▶ _Istruzioni dell'esercizio_:
1) Rispondi alle domande sul brano relativo alla vulnerabilità ai nitrati:
(a) Sotto quale profondità della falda un'area è considerata potenzialmente vulnerabile?
(b) Quali caratteri fisici e chimici dei suoli vengono elencati?
(c) Quali aree presentano un rischio di inquinamento da nitrati basso o nullo?
2) Per ciascuna affermazione, indica se concorda con il brano sulla vulnerabilità ai nitrati:
(a) I fattori ai punti a) e b) sono chiamati "condizionanti".
(b) L'uso del suolo è considerato in riferimento agli ordinamenti colturali.
(c) Il rischio di inquinamento da nitrati diventa alto dove si pratica un'agricoltura intensiva.
3) Riprendi il brano sulla vulnerabilità ai nitrati e proseguilo dal punto in cui si ferma.

▶ _Brano da leggere_:
....

I caratteri di vulnerabilità del territorio, a questo
livello di indagine, sono stati correlati ad una
serie di elementi, o fattori critici, così suddivisi:
a - caratteri litostrutturali, idrogeologici e idrodinamici
del sottosuolo e degli acquiferi, dai
quali dipende il livello di vulnerabilità intrinseca
delle formazioni acquifere agli agenti
inquinanti, in particolare sono state oggetto di
indagine la capacità depurativa dell'insaturo e la
profondità della falda;
b - caratteri fisici e chimici dei suoli, in particolare
la tessitura, la granulometria, la profondità del
suolo, la permeabilità, il pH e la capacità di
scambio cationico, influenzanti la "capacità di
attenuazione del suolo nei confronti dell'inquinante";
c - uso del suolo, con riferimento agli ordinamenti
colturali.
L'analisi dei fattori critici ha permesso di suddividerli
in due grandi gruppi:
fattori "intrinseci"
Sono "intrinseci" i fattori al punto a) e b) che determinano
il grado di vulnerabilità potenziale all'inquinamento
da nitrati. Così, ad esempio, aree
con falda a profondità inferiore a 50 metri, con
suoli non protettivi o litotipi insaturi privi di capacità
depurativa sono potenzialmente vulnerabili.
fattori "condizionanti"
Sono i fattori che potenzialmente determinano la
vulnerabilità. Il rischio di inquinamento da nitrati
diventa alto nelle aree dove l'uso del suolo è
caratterizzato da un'agricoltura intensiva e quindi
soggette a fertilizzazioni azotate, mentre le aree
con copertura vegetale naturale o roccia nuda presentano un rischio di inquinamento da nitrati
basso o nullo.

....

▶ _Materiale fornito_:
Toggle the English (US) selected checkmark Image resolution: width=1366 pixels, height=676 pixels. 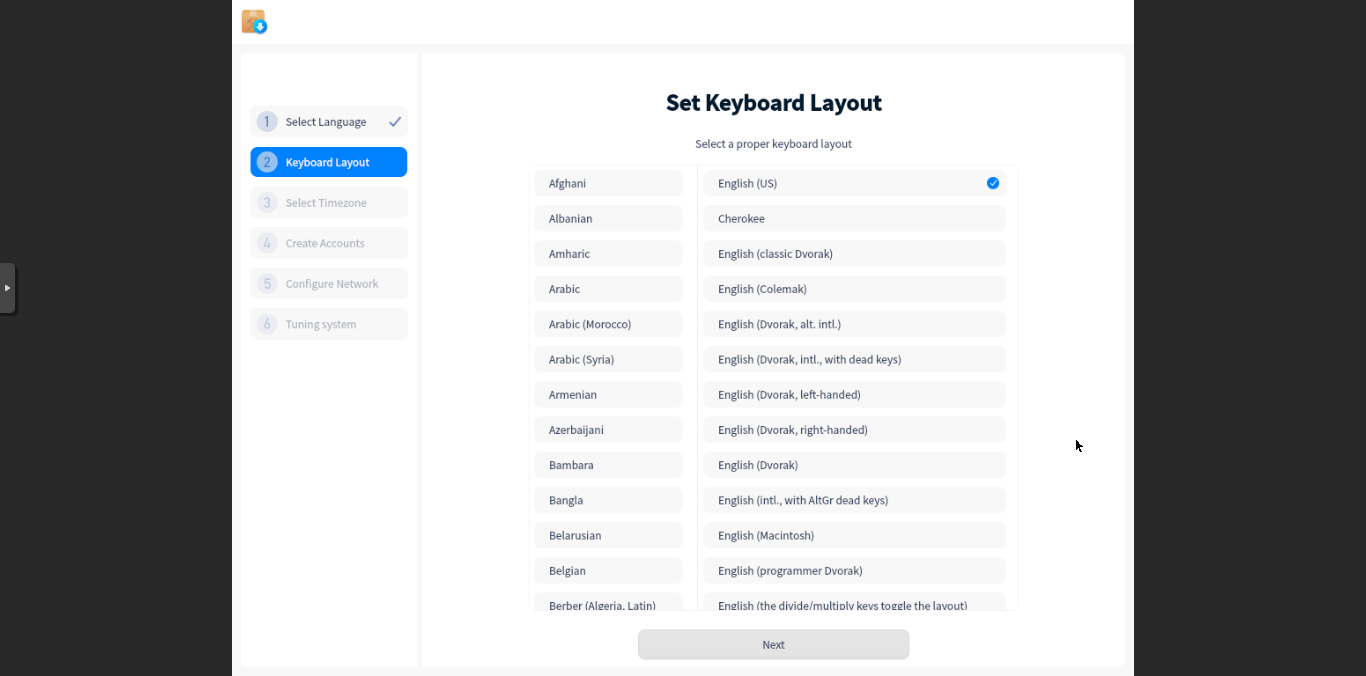[992, 183]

....

▶ _Soluzioni per consegna_:
1)
(a) Sotto i 50 metri: le aree con falda a profondità inferiore a 50 metri.
(b) La tessitura, la granulometria, la profondità del suolo, la permeabilità, il pH e la capacità di scambio cationico.
(c) Le aree con copertura vegetale naturale o roccia nuda.

2)
(a) No: «Sono "intrinseci" i fattori al punto a) e b)».
(b) Sì: «uso del suolo, con riferimento agli ordinamenti colturali».
(c) Sì: «Il rischio di inquinamento da nitrati diventa alto nelle aree dove l'uso del suolo è caratterizzato da un'agricoltura intensiva».

3)
I fattori critici "intrinseci"
I fattori critici intrinseci presi in considerazione
sono rappresentati da:
1. capacità depurante dell'insaturo;
2. profondità della falda;
3. capacità protettiva dei suoli nei con
fronti dell'inquinante;
Capacità depurativa dell'insaturo
La fascia dell'insaturo è compresa tra la base del
suolo e la zona satura dell'acquifero.
Pertanto al di sopra della falda possiamo individuare
due elementi di protezione dagli agenti
inquinanti: il suolo e la fascia dell'insaturo. E'
ovvio che le caratteristiche chimiche e fisiche e lo
spessore di questi due elementi sono determinanti
nella loro capacità di attenuare il flusso degli
inquinanti verso la zona satura.
La determinazione della capacità depurante è
stata effettuata raggruppando i gruppi litologici
presenti nel territorio regionale così come individuati
nella Carta Litologica della Regione
Basilicata in scala 1:200.000 elaborata dalla
cassa per il Mezzogiorno e la Carta Geologica
d'Italia (scala 1:100.000).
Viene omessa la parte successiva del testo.